The Social Security Disability program derives its funds from a 15.6 % payroll tax split evenly between employees and employers (self-employed individuals are responsible for the full amount) and is only applied to the first $110,100 of income (CEPR, 2012) (Census, 2012). The benefits workers receive are based on the individual’s earnings. According to the Social Security Administration, benefits are based on pre-disability earnings or average indexed monthly earnings (AIME) (Census, 2012). Once a worker becomes eligible for disability benefits, a 5-month waiting period begins before the individual receives monetary benefits. Furthermore, a disabled individual becomes eligible for Medicare 24 months after having been determined to be eligible for Social Security Disability Insurance. The average monthly benefit for workers classified as disabled was $1,130 according to Social Security Administration statistics for February, 2013. As mentioned, disabled individuals, as well as dependents, are eligible for this program. The Supplemental Security Income is a program started in 1974 that provides income to the elderly, blind, and individuals determined to be disabled. However, unlike Social Security Disability Insurance, the Supplemental Security Income program is a means tested, and a prior work history is not required. Supplemental Security Income is primarily a program that attempts to ameliorate poverty (Trends in the Social Security and Supplemental Security Income Disability Programs, 2006).
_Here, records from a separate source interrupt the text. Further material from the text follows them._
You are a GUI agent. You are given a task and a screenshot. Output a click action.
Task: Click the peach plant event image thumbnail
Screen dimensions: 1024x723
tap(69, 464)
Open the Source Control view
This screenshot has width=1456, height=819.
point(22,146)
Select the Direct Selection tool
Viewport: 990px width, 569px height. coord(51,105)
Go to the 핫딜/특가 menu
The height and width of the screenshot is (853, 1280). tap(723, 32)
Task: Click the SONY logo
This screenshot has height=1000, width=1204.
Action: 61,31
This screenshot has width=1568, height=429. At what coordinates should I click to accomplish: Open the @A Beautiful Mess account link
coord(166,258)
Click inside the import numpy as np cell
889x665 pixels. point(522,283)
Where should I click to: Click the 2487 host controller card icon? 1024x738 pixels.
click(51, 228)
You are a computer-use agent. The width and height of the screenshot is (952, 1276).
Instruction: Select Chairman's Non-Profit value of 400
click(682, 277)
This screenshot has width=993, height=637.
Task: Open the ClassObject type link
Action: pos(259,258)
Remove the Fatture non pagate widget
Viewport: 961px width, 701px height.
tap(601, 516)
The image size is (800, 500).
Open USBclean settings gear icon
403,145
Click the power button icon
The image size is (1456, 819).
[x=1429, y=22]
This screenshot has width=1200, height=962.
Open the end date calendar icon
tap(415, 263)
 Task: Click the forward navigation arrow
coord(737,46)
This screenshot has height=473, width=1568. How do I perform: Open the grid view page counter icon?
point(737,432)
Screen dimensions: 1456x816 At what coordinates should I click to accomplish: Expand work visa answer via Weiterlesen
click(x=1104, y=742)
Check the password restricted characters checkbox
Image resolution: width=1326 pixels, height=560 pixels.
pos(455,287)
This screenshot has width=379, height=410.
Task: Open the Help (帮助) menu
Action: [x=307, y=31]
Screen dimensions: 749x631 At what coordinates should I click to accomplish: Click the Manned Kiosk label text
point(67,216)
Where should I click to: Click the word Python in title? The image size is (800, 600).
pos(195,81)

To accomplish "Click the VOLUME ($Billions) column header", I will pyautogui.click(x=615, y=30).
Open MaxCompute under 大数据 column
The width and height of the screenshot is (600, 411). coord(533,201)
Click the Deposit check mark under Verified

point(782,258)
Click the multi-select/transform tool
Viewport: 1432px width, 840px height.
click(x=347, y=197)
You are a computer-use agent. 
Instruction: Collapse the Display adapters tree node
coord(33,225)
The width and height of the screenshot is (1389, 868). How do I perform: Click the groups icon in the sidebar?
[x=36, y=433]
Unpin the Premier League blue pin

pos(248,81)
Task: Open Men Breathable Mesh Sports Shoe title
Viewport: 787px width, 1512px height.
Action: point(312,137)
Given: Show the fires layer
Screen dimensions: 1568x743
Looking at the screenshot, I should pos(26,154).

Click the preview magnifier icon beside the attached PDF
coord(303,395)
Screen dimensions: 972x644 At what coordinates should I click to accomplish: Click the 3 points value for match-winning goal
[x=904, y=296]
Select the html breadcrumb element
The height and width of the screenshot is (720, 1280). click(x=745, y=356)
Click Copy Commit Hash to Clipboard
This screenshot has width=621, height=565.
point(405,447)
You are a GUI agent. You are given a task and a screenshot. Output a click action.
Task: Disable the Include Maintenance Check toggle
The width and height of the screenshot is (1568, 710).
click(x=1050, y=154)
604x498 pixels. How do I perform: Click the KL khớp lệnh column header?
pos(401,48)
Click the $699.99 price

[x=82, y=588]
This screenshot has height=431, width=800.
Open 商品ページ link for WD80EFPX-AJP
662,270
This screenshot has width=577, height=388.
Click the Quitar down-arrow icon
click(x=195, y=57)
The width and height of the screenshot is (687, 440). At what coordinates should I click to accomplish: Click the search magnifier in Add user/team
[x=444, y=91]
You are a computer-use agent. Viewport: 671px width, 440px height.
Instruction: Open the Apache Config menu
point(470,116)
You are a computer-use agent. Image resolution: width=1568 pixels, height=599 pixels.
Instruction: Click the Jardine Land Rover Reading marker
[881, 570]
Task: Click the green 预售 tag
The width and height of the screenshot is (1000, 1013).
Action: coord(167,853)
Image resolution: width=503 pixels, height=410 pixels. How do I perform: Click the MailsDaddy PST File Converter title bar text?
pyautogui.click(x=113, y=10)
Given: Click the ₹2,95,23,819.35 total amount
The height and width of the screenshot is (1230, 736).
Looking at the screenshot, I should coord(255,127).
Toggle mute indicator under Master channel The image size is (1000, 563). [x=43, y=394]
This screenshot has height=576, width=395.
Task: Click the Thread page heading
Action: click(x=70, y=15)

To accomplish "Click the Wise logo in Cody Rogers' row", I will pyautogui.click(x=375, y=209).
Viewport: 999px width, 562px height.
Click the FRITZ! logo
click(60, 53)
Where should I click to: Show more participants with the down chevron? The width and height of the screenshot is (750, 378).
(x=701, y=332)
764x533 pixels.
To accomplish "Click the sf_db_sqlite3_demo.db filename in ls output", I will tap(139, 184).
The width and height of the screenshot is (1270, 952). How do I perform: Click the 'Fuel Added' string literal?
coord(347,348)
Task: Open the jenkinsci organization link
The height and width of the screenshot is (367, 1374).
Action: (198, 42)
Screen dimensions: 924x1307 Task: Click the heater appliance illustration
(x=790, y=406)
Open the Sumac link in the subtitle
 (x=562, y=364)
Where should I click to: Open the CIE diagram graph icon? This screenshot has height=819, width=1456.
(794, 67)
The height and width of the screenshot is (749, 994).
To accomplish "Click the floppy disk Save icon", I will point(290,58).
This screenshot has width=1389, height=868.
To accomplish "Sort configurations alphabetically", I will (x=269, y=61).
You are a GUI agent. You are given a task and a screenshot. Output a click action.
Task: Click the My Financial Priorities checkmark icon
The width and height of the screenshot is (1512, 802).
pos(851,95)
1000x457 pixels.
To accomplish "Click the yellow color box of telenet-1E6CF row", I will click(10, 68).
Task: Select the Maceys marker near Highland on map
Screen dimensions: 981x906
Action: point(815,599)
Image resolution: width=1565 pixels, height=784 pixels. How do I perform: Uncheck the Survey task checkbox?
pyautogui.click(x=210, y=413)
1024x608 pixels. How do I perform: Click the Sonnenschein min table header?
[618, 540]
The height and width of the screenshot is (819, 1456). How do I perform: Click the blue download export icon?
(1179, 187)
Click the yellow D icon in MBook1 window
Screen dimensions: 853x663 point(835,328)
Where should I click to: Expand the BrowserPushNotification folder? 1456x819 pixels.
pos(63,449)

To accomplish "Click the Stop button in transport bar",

Similar to concerns regarding compensation, neurosis is the concern that Social Security programs provide a disincentive to work and promote disability. In fact, Marini and Stebnicki (1999) reviewed the common reasons that Social Security Disability and Supplemental Security beneficiaries provide for not working. For instance, many beneficiaries stated that they were afraid of losing their medical benefits, or their doctor told them that they should not work. In addition, they cited fear of losing their benefits for attempting to work at a job where they quickly discover that they are too disabled to maintain or that the job they could maintain pays less than their benefits Marini and Stebnicki (1999). Of even more concern is that, in one study by the General Accounting Office of the United Stated, less than 1 % (i.e., .25 %) of individuals who were receiving Social Security Disability Insurance or Supplemental Security Income returned to work through the vocational rehabilitation programs that are managed through the States (Marini article).